For years, investing in Facebook was an easy win. Its shares have been in a relentless uptrend since its post-IPO unpleasantness ended in 2013, rising nearly 10-fold since then. 

The company captured the zeitgeist of the social media revolution. Its $1 billion acquisition of Instagram in 2012 helped it fend off would-be usurpers like Snap as the younger cohort shuns Facebook for “Insta” and its legion of influencers.

Facebook was the most widely held stock by hedge fund managers, according to Goldman Sachs. And heading into Wednesday’s after-hours earnings report, 44 analysts carried a “buy” rating. Just two thought it was time to sell. But they were right: Shares closed down nearly 19 percent on Thursday after that latest quarterly report showed stalled user growth in North America, tepid profitability guidance and a warning about rising expenses. 
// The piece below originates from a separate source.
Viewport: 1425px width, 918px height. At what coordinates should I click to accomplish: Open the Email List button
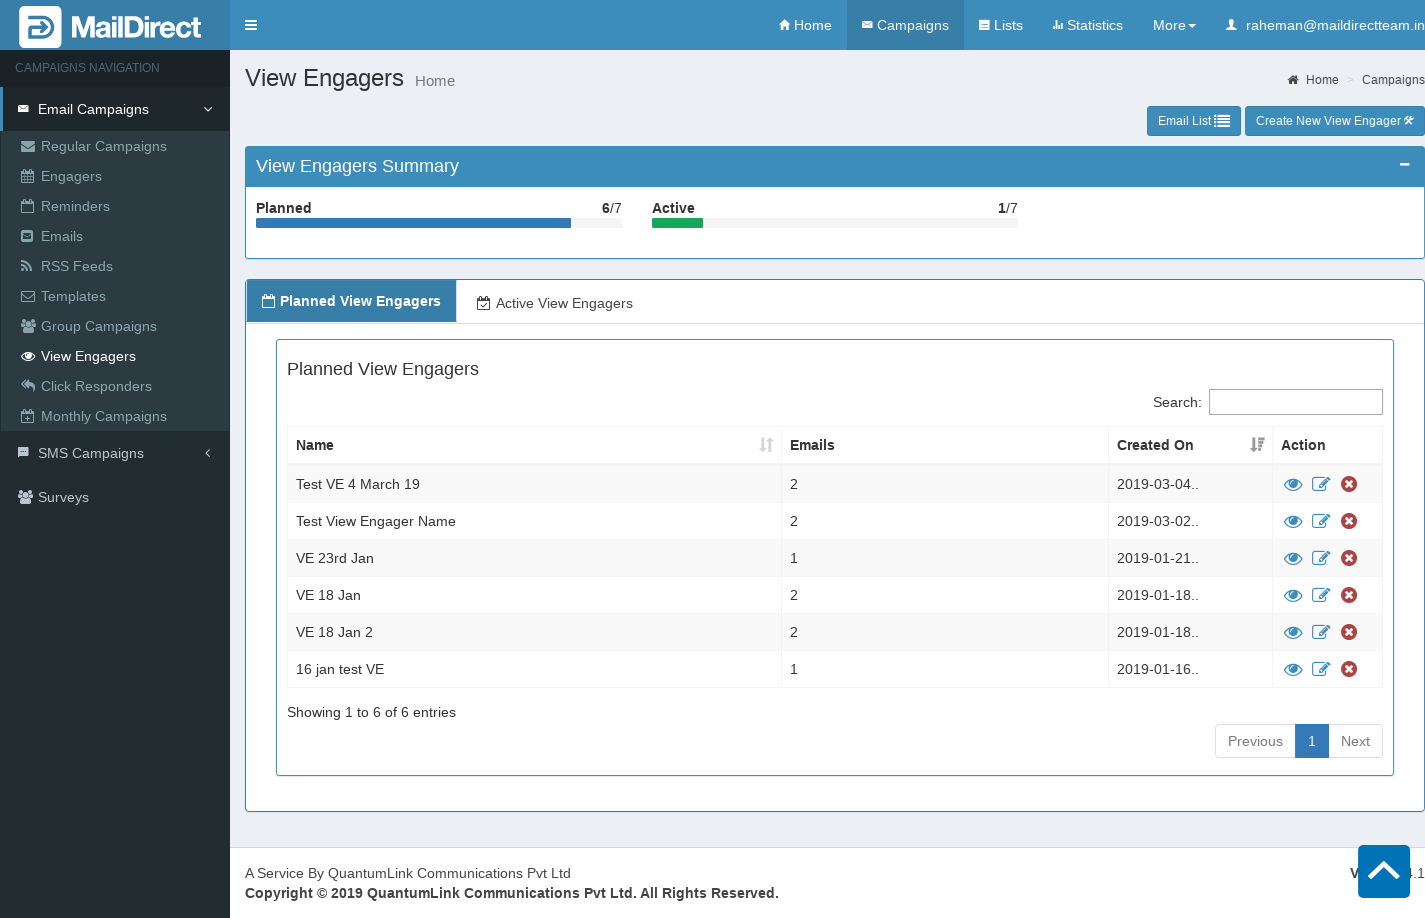pos(1193,121)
As a result, Facebook lost about $120 billion of its value, marking the biggest one-day loss in U.S. market history. That exceeded Intel’s $91 billion loss in one day in September 2000, according to Bloomberg data. And the value of founder Mark Zuckerberg’s 13 percent stake in Facebook dropped by more than $12 billion in less than 24 hours, to around $74 billion.

The social network’s problems are manifold and now clear as day:

  • While there has been no regulatory fallout from the Cambridge Analytica privacy scandal earlier this year, the company has been forced to throttle back its efforts to monetize user data, which was a promising source of high-profit revenue. 
  • Efforts to embrace content from third-party publishers gave way to a fight against “fake news” and the need to hire actual humans to sift through it all. 
  • New efforts, like the purchase of Oculus to push into virtual reality, aren’t large enough to generate meaningful earnings but are sucking up more and more capital spending. 
  • And a shift toward short-play video “Stories” for ad impressions is weighing down average revenue per user metrics. 
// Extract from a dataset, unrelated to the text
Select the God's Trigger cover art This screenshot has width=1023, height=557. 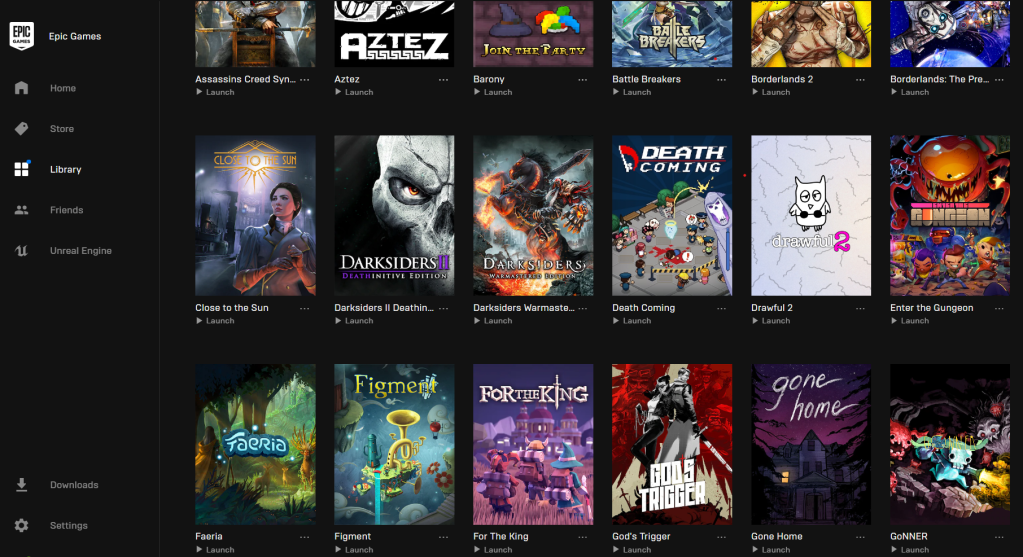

And above all, according to UBS research, people just aren’t that interested in scrolling through their Facebook feed anymore. Most critically, teens and millennials are the ones pulling back the most. And they’re not only spending less time in front of a screen, they’re also interested in other platforms, like SnapChat and YouTube. 

If all this wasn’t enough, analysts had another clear warning sign: Zuckerberg has ramped up sales of his company’s stock this year, selling an average of 733 million shares per month in 2018 vs. just 75 million per month in 2017 and 79 million in 2016. He didn’t sell at all between 2013 and 2015, when the stock price was tearing higher. 

Zuckerberg’s sales are part of a pre-arranged stock sale plan to fund his philanthropic efforts. But the timing could hardly have been more perfect: Facebook’s decline, at one point, resulted in the loss of more than $150 billion in market value. That made it the biggest stock collapse in history

Blinded by groupthink and chasing momentum, Wall Street professionals were caught wrong-footed. That could call into question the true belief fueling optimism in other “FAANG” big-cap tech stocks like Amazon and Apple.